Великая правда Булгакова в том, что он сознавал свою неспособность
Да, в этой ситуации главным действующим лицом ("антагонистом блуда и хаоса") действительно становится только тот, кто аккумулирует в себе сразу и энергии хаоса, и энергии его отрицания. Таким лицом для России действительно стал Ленин. И сколько бы демонического и отторгающего ни было еще обнаружено в этой фигуре (как спекулятивно, так и на уровне правдивых исследований), мы вновь столкнемся здесь с трагической диалектикой, опирающейся на мучительную непростоту синтеза персоналистского и исторического планов бытия в подобные моменты истории. Низвести эту простоту к сентенциям, банальным фиксациям – это значит присягнуть пошлости. Той пошлости, все эманации которой сущностно враждебны трагедии вообще, духу истории и тому, что этот дух выражает. Булгаков ненавидел пошлость, как любой большой художник. И эта ненависть была созвучна его страданию по недостижимости синтеза.
Последователи Булгакова, пользуясь выражением Путина, "замочили" это самое булгаковское страдание "в сортире" шариковщины. И вот теперь элите придется платить по этим счетам. Сколько бы она ни сюсюкала в духе низшей (страдания булгаковского лишенной!) белогвардейщины. Кто придет растаптывать ее, нынешнюю элиту, и насколько этот приходящий будет хуже ее, сколько он принесет с собою новой мерзости… Да, здесь колоссальный резерв для новых рыданий в Ницце, для новых псевдогероев нового псевдо"Бега".
Недавно новый виток саморазоблачения в плане вывода истории за скобку при осуществлении своих морально-этических построений оказался осуществлен через публикацию завещания Плеханова. Если это завещание не фальшивка (а скорее всего это действительно так), то мы снова сталкиваемся здесь с некоей анафемой состоятельности, творимой от лица импотенции.

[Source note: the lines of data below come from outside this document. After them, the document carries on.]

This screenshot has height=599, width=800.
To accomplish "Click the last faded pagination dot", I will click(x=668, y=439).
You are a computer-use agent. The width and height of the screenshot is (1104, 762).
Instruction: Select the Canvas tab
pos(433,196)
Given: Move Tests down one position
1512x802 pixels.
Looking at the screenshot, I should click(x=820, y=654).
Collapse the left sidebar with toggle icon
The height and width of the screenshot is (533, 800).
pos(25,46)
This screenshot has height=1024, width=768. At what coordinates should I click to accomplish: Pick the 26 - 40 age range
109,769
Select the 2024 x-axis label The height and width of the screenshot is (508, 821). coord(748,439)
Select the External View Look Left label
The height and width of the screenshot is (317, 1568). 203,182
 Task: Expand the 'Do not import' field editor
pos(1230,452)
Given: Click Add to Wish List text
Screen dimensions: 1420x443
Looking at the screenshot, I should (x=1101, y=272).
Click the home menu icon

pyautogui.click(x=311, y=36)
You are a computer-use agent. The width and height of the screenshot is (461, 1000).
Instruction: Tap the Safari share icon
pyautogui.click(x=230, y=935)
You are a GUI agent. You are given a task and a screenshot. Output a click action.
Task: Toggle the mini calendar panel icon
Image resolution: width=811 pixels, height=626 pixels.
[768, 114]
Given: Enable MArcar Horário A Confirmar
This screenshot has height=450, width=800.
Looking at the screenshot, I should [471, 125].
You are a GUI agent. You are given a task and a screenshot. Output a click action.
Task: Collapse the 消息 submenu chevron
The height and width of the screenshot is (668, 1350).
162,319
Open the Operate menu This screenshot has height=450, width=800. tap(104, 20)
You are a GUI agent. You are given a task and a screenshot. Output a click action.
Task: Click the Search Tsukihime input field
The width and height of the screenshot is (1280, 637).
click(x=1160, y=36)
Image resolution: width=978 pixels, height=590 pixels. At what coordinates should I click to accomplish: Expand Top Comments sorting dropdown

Решайте проблемы – или идите вон! Вот он, голос истории. И не умиляйте нас своими добродетелями! Не пугайте противоположными свойствами тех, кто вас устраняет. В дантевском аду нет места политической импотенции. Но в аду России это место – в самом низу, в самом центре Проклятости, в центре Инферно.
Третий сценарий, который более чем возможен, – рассыпание общества.
Здесь мы возвращаемся к понятию БПТС. Общество в состоянии БПТС не способно на революцию. Оно не сбрасывает элиту, оно топит ее в пучине асоциальности. И тонет вместе с нею, идет на дно. Если во втором сценарии главным (опять подчеркнем – сколь угодно нелицеприятным, сколь угодно вызывающим отторжение!) антагонистом блуда и хаоса будет тот, кто сумеет направить социальные энергии в нужном направлении и не дать им сжечь общество и страну (смотри бердяевское "заклятие над бездной"), то в третьем сценарии таким антагонистом станет только некое новое катакомбное сообщество и выразитель его духа и его воли. В истории России таким выразителем стал Сергий Радонежский. В истории Европы – Бенедикт Нурсийский, который,
В истории великой Древнеримской империи роль такого героя сыграло катакомбное христианство и тот, чьим именем оно "творило новую жизнь". Именно в Риме БРТС – Большая Римская Травма Сознания – уже не могла быть снята в рамках существовавшей социально-государственной парадигмы. Ибо эта Травма задела само ядро римской культуры, причем задела непоправимо. А патрициат Рима (как Восточного, так и Западного) лишь подпитывал Травму наркотиком "византизма" (интриги, сдержки, балансы, подковерные распасовки – и знаменитое поныне "хлеба и зрелищ"). В результате социально-государственная депрессия перешла в коллапс. Гунны и готы на Западе и османы на Востоке лишь оформили этот коллапс, придав ему ощутимость некоего "конечного результата". Для того, чтобы Рим мог заново воскреснуть в империях Карла Великого и Карла Пятого, понадобилось развертывание новой культурной парадигмы, нового культурного генома, ядра совершенно новой культуры (тут же резко и творчески продуктивно обозначившей свою родственность той, не сумевшей спасти себя, великой античности).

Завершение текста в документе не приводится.